▸ **WHAT THE EXERCISE ASKS**:
Reproduce word for word the part of the oil spill article below starting with "The study indicated" and going on through "the petroleum industry.".

**** EXERCISE TEXT

Large oil spills, such as Deepwater Horizon
in 2010, make media headlines and provoke a discussion about the impact on the ocean and marine life. Such events seem relatively uncommon. However, there are many oil spills that occur into the world's oceans each year, although few of these make the news headlines because they are classed as 'minor spills'. The official definition of a 'major' and 'minor' oil spill is based on the tonnage of oil that constitutes the oil slick.
New research, reported by Scientific American
, suggests that many of the so-termed 'minor spills' are actually larger than official estimates state (as well as by the companies whose ships are responsible for spilling oil into sea water). This is according to a study presented at the Gulf of Mexico Oil Spill and Ecosystem Science Conference
in New Orleans, Louisiana,
The new research is the result of a combination project between oceanographers at Florida State University (FSU) in Tallahassee and researchers at a West Virginia-based non-profit organization called SkyTruth. The researchers used satellite images of the Gulf to estimate the approximate area of oil slicks visible on the water’s surface. These images were compared with the official reports compiled by the U.S. Coast Guard’s National Response Center
in Washington. The National Response Center (NRC) is the sole U.S. Government point of contact for reporting all oil, chemical, radiological, biological, and etiological discharges into the environment anywhere in the United States and its territories.
The study indicated that official reports of oil slicks were typically 13 times smaller than the analysis of satellite images suggested.
According to the journal Nature
, the findings have been challenged by an industry group called the American Petroleum Institute (API). The API
is the largest U.S trade association for the oil and natural gas industry. It represents about 400 corporations involved in production, refinement, distribution, and many other aspects of the petroleum industry.
Further research into this area will be interesting and it could change the perspective on some of the so-called 'minor spills'.

********
**** MATERIAL PROVIDED

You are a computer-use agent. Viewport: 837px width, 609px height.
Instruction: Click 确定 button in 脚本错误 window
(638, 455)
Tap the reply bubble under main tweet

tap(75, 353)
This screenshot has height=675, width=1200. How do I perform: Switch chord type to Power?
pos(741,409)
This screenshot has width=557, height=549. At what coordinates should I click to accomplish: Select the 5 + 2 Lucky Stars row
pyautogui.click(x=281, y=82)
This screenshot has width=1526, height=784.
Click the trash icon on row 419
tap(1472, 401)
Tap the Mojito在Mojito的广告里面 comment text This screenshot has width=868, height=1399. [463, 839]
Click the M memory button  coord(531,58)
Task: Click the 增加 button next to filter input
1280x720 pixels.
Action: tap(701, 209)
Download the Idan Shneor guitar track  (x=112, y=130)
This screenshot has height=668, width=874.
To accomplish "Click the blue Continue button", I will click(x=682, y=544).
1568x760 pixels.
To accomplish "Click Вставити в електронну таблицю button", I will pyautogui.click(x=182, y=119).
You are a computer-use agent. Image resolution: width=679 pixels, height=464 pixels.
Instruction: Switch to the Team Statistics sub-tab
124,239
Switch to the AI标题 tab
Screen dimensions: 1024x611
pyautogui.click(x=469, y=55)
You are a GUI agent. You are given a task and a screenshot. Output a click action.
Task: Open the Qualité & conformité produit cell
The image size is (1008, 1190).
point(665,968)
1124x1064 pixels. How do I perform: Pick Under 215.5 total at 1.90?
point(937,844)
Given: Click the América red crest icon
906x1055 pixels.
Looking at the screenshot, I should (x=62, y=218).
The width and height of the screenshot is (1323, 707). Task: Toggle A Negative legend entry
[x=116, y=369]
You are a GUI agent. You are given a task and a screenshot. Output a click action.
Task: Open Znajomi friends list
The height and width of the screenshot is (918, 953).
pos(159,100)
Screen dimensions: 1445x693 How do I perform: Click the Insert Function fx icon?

********

▸ **COMPLETED EXERCISE**:
The study indicated that official reports of oil slicks were typically 13 times smaller than the analysis of satellite images suggested.
According to the journal Nature
, the findings have been challenged by an industry group called the American Petroleum Institute (API). The API
is the largest U.S trade association for the oil and natural gas industry. It represents about 400 corporations involved in production, refinement, distribution, and many other aspects of the petroleum industry.